__READING PASSAGE__.
┄┄┄┄┄┄┄┄┄┄┄┄┄┄┄┄┄┄┄┄

Subject: Compiler changes for XScale, round 1
To: None <port-arm@netbsd.org>
From: Jason R Thorpe <thorpej@wasabisystems.com>
List: port-arm
Date: 08/20/2002 16:23:58
--45Z9DzgjV8m4Oswq
Content-Type: text/plain; charset=us-ascii
Content-Disposition: inline

Folks...

GCC 3.x has several XScale-specific optimizations, mostly related to
instruction scheduling.  I've back-ported the scheduling-related bits
to our GCC 2.95.3, resulting in the attached patch.

I will check this into -current, and after letting it shake out a bit
more, request a pullup to the NetBSD 1.6 branch for 1.6.1.

┄┄┄┄┄┄┄┄┄┄┄┄┄┄┄┄┄┄┄┄

__INFORMATION SHOWN__.
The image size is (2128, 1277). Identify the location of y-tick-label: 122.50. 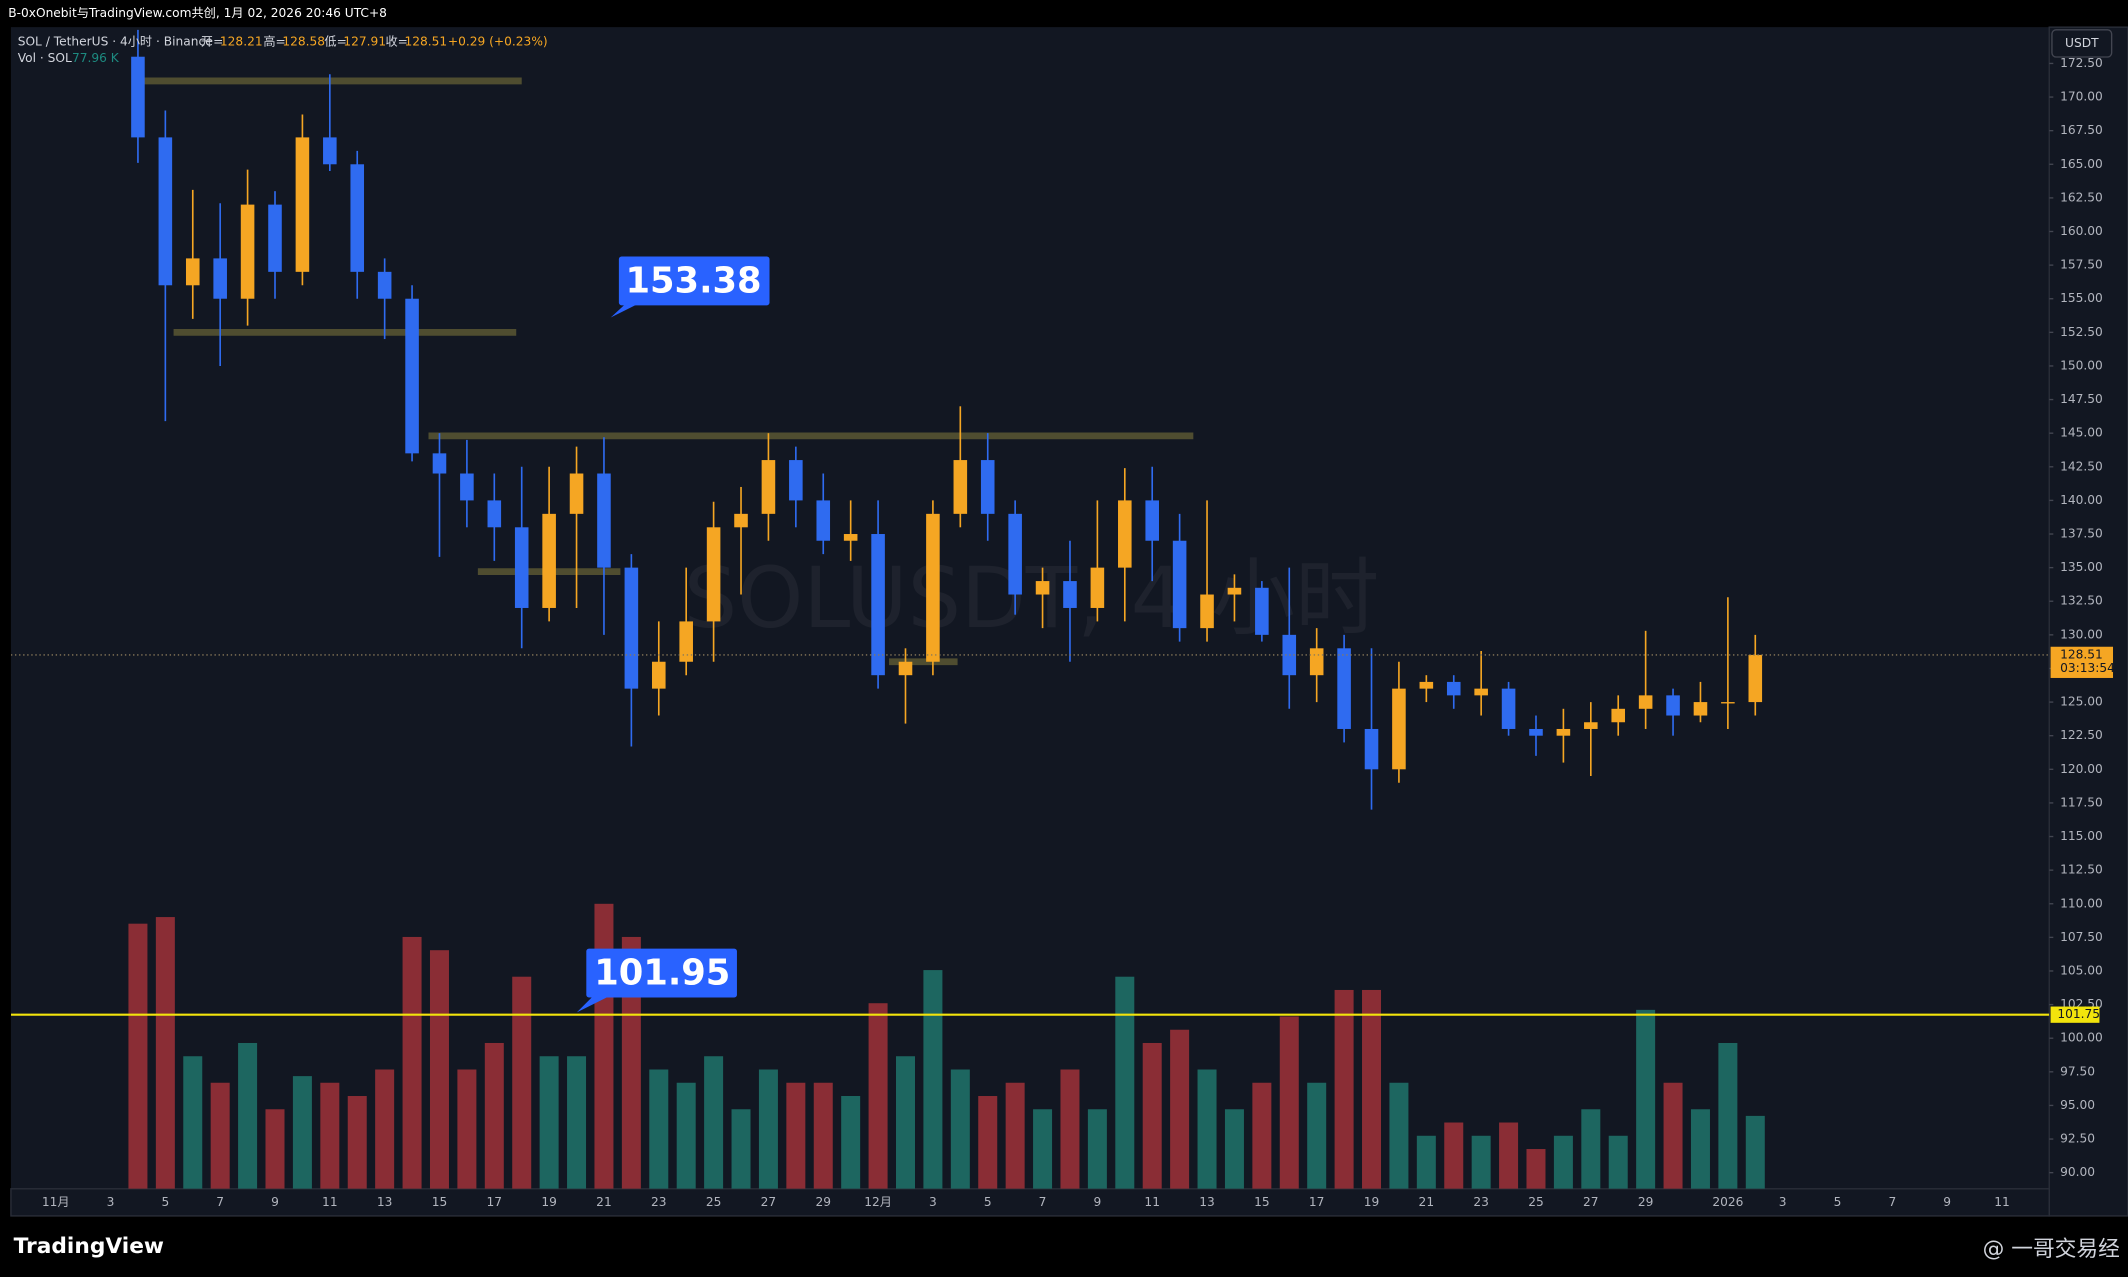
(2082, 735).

┄┄┄┄┄┄┄┄┄┄┄┄┄┄┄┄┄┄┄┄

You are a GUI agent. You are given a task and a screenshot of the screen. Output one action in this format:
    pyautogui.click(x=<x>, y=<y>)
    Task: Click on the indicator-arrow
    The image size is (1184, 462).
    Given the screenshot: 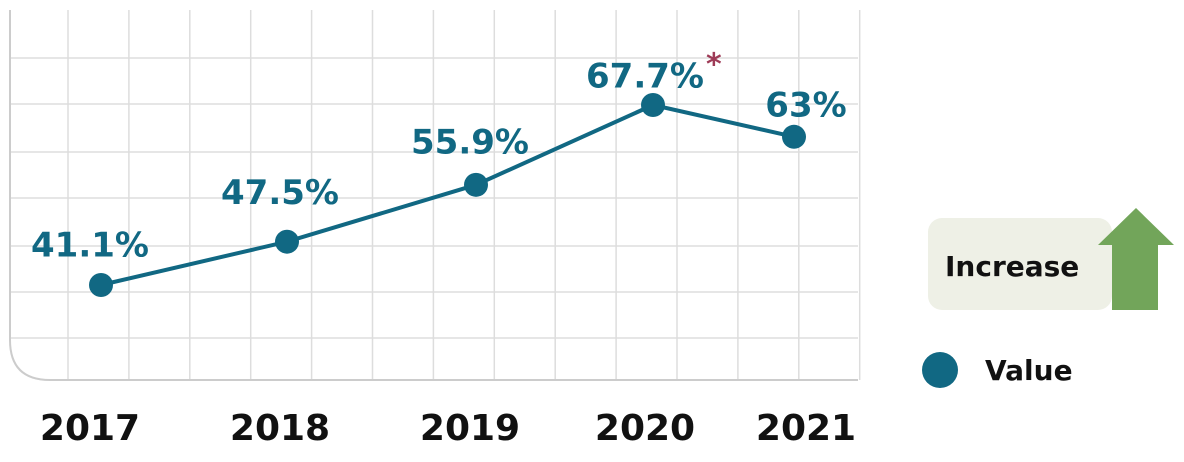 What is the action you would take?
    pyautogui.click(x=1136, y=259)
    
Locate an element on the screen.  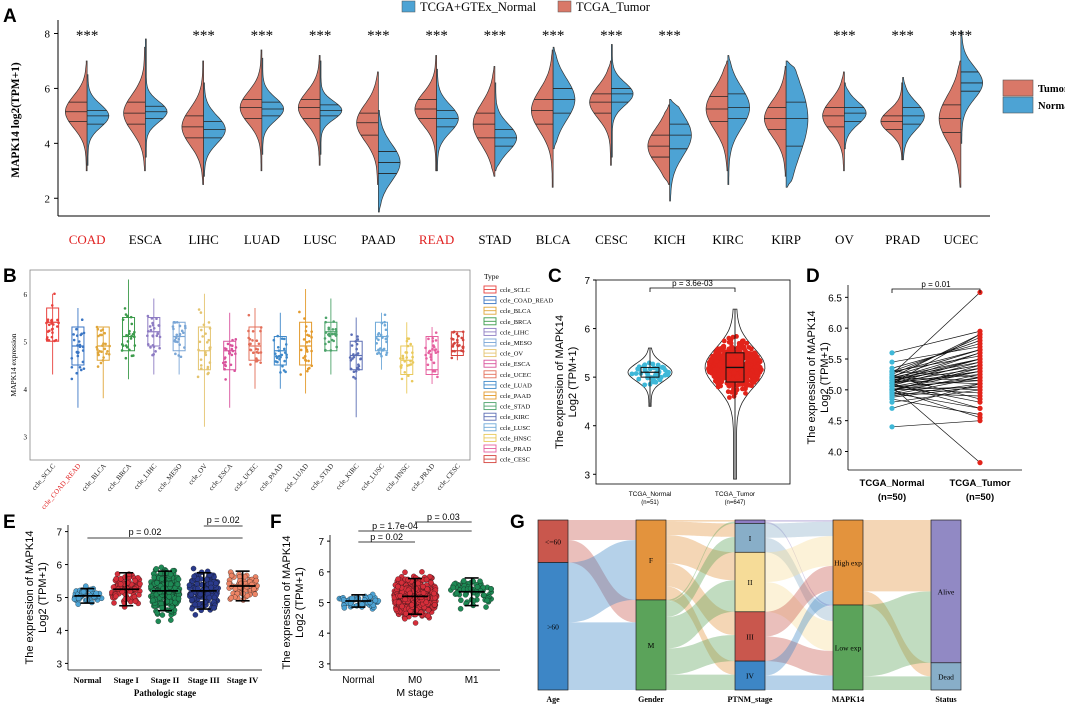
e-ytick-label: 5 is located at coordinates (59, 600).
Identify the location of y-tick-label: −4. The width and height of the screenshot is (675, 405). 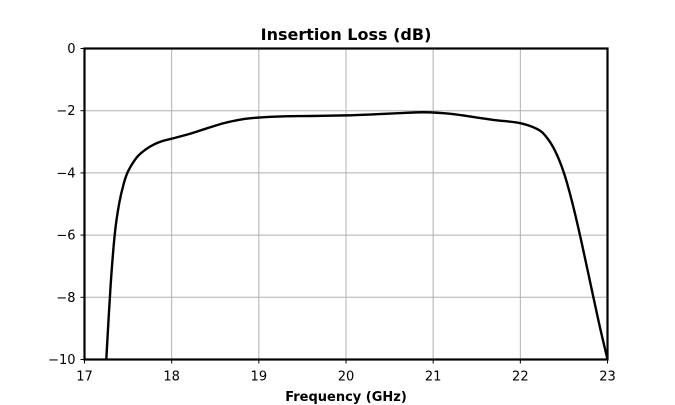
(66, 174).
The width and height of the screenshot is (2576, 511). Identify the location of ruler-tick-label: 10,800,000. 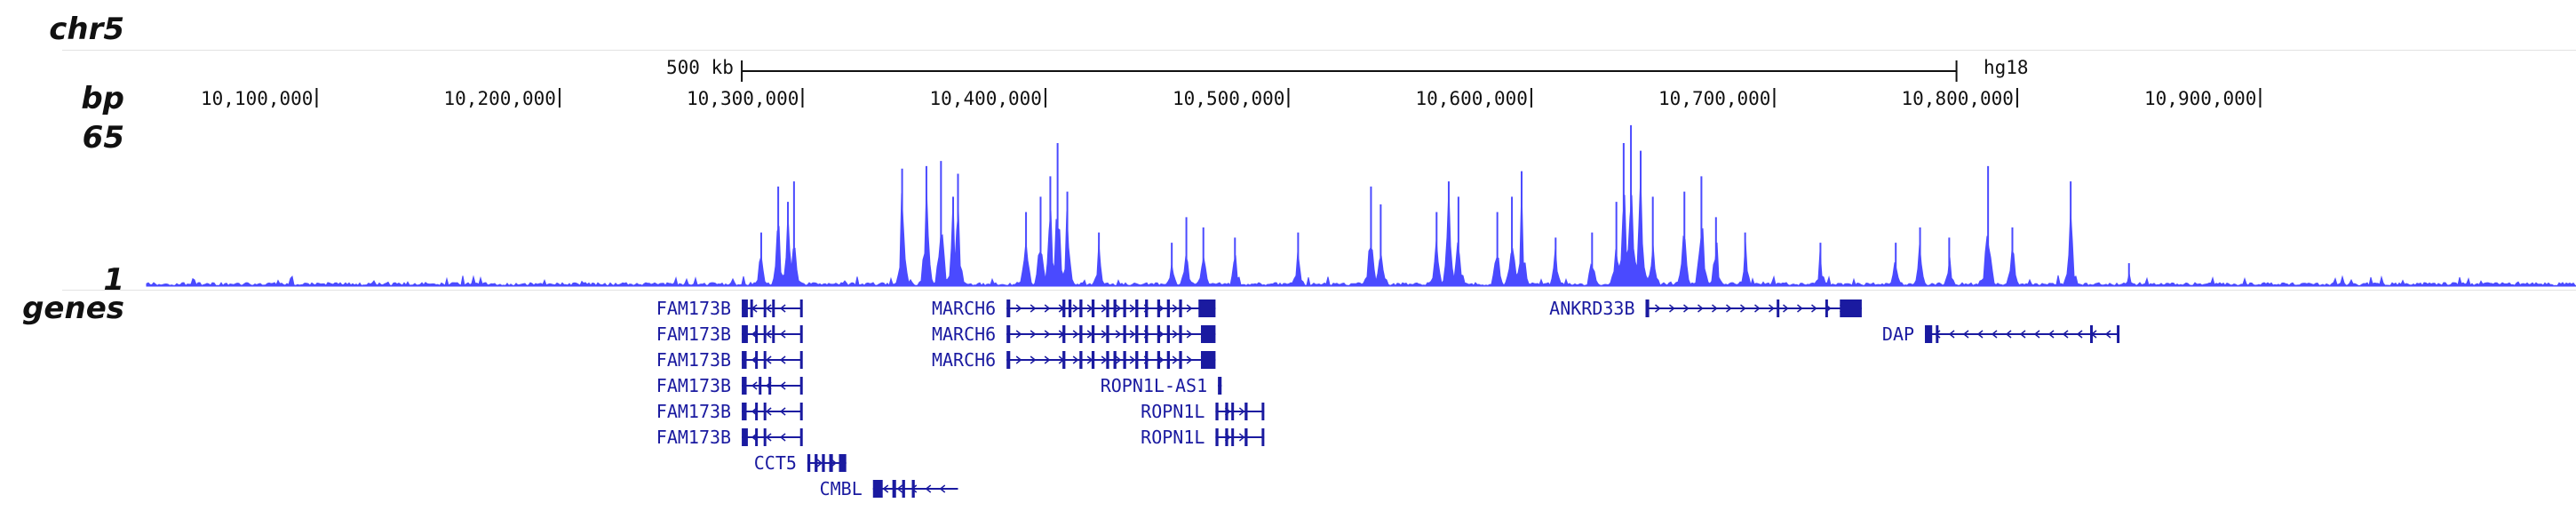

┄┄┄┄┄┄┄┄┄┄┄┄┄┄┄┄┄┄┄┄

__STUDY QUESTIONS__.
- A) According to the mailing-list post, which GCC version received the back-ported scheduling-related bits?
- B) Rewrite the mailing-list post from "GCC 3.x has" up to and including "the attached patch.", substituting "enhancements" for "optimizations".

__SOLVED PROBLEMS__.
- A) GCC 2.95.3

- B)
GCC 3.x has several XScale-specific enhancements, mostly related to
instruction scheduling.  I've back-ported the scheduling-related bits
to our GCC 2.95.3, resulting in the attached patch.